Investigators probing the February 14 suicide attack on a CRPF convoy in Pulwama have found shards of a material from what seems like part of a jerrycan at the site and suspect that the explosive that killed 40 CRPF men on Thursday may have been packed in this.
While much of the jerrycan has been destroyed, this material, investigators said, broke away and survived the blast. From these remains, investigators estimate that the can was not more than 20-25 litres in size and so could not have held more than 30 kg of RDX, the explosive suspected to have been used. Sleuths from the Jammu and Kashmir Police and the National Investigation Agency (NIA), jointly probing the case, have also found a metal piece that had a number written on it. Assuming it to be the chassis number, investigators are said to have traced the owner but it turned out to be a red herring — this number matched a vehicle that doesnt seem to be connected with the blast.
As reported by The Indian Express on Sunday, based on eyewitness accounts, investigations have established that the attacker was driving a red-coloured Maruti Eeco car packed with an improvised explosive device (IED) and detonated it when it came close to the fifth bus in the convoy. The convoy was moving on the Jammu-Srinagar highway when the attacker, claimed by Jaish-e-Mohammed to be its recruit Adil Ahmed Dar, drove his car on the highway from a side lane in Lethpora and detonated the bomb.
Sources said that from the attack site, investigators picked up a car bumper, a few pieces of a jerrycan and the metal piece with a number.
“We believe the explosive was packed in this jerrycan but there is no way this can be traced to the owner. There is no mark that can give us any clue to where it was bought from or manufactured,” an officer aware of the investigation said.
The “chassis” piece has also led to a dead end. Investigators matched it with a car in the Valley but when a team reached the residence of the owner, it found the car there. The owner’s credentials were verified and cleared.
“It was just a clue the team was following. Probably, the metal piece was not from the chassis.
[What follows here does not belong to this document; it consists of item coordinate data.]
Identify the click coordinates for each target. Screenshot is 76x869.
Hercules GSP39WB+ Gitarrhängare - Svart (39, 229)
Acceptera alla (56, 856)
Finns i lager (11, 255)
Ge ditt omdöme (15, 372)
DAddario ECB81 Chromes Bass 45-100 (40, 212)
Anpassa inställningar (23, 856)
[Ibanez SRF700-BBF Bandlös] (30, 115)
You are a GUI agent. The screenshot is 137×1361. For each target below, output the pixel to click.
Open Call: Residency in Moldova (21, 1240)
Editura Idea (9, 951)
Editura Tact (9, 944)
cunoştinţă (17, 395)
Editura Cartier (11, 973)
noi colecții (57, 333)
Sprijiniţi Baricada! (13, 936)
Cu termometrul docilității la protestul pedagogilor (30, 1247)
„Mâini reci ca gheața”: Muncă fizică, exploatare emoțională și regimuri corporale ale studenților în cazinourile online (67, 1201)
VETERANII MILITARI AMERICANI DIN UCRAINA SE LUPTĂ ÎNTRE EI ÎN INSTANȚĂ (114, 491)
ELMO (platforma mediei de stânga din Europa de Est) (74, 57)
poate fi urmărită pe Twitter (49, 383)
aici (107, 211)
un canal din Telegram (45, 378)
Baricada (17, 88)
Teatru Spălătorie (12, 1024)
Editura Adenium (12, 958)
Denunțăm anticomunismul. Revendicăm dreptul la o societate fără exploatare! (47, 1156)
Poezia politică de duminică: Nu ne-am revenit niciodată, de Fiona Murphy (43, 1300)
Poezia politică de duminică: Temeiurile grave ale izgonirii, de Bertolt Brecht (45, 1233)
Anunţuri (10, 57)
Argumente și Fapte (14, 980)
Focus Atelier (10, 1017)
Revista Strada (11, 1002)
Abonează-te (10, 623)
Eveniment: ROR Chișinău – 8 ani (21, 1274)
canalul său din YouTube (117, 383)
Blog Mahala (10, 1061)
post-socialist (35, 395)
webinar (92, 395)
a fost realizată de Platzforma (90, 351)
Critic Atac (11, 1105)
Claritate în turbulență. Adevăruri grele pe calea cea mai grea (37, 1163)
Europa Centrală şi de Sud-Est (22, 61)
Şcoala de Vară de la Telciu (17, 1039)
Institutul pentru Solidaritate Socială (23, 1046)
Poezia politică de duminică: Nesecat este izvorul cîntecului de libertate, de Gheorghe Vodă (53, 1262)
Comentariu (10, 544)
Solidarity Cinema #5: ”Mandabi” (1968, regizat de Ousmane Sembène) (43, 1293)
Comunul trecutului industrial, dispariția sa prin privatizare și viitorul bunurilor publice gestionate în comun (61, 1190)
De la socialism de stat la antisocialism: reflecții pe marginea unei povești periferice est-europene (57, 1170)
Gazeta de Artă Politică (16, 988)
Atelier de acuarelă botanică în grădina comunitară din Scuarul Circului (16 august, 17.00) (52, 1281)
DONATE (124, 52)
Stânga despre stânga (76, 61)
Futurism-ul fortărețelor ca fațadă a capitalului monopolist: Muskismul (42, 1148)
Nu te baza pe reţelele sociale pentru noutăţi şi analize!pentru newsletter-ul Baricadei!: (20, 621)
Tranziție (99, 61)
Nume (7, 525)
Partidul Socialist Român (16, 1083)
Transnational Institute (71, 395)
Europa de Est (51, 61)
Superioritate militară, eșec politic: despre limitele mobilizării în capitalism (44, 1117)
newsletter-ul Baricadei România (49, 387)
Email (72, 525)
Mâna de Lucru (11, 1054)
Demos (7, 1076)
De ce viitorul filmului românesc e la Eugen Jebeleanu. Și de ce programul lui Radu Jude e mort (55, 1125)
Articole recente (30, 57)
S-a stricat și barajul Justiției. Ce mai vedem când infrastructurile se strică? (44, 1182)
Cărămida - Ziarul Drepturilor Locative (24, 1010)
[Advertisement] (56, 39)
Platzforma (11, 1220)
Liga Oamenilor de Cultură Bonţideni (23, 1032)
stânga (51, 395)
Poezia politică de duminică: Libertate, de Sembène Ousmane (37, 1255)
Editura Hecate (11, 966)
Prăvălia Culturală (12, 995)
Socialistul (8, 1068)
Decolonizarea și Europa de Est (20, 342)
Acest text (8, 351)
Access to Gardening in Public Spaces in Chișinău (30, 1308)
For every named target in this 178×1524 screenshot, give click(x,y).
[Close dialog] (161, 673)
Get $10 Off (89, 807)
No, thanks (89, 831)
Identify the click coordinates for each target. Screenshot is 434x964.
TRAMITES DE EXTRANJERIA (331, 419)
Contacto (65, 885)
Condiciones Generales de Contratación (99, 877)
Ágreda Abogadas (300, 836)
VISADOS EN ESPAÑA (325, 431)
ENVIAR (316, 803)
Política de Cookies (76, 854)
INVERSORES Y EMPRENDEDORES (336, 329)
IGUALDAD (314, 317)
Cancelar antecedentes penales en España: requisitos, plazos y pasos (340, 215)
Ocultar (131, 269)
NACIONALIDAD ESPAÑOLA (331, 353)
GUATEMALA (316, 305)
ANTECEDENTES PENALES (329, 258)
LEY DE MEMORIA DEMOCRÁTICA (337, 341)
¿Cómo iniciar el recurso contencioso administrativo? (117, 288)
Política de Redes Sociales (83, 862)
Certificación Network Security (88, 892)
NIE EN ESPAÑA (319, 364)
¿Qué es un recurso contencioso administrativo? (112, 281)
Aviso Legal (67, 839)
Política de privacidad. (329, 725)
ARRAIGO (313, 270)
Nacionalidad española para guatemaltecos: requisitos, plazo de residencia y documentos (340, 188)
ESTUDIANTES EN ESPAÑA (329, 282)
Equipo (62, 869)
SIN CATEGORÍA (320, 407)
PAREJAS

And it was a coincidence that the number matched with a car. Hardly anything from the car has survived. We have picked up over 100 samples from the blast site. Everything is being verified,” the officer said.
Sources said it has also emerged that Jammu and Kashmir police generated an intelligence input only recently that convoys could be targeted with vehicle-borne IEDs between Pampore and Pulwama.
Probe teams are focusing on local logistical support allegedly provided to the attacker and have begun questioning suspects from Pulwama and Awantipora. “The two places are near the highway where the attack happened and have been the hub of JeM activities for years. It is a reasonable suspicion that the car was packed with explosives here and then driven onto the highway,” another officer involved with the probe said.
Meanwhile, Pak national and JeM member Kamran, suspected to have been killed in Monday’s encounter with security forces in Pulwama, is being touted by intelligence agencies as the man who trained Dar for the attack.
The probe has also revealed that sheer providence prevented greater casualties in the attack. “Where the attack happened, the road climbs. This meant that the bus behind the one that was attacked was at a distance of over 50 metres. On a flat stretch, they would have been closer,” the officer said.
Investigators suspect that the RDX may have been smuggled from across the border in small amounts through various JeM militants who infiltrated in the past couple of years. In a report sent to the Ministry of Home Affairs (MHA) in December last year, NIA had said that interrogation of several over-ground workers (OGWs) of JeM have revealed that in the past couple of years over 30 Jaish terrorists had infiltrated Kashmir through the Jammu border.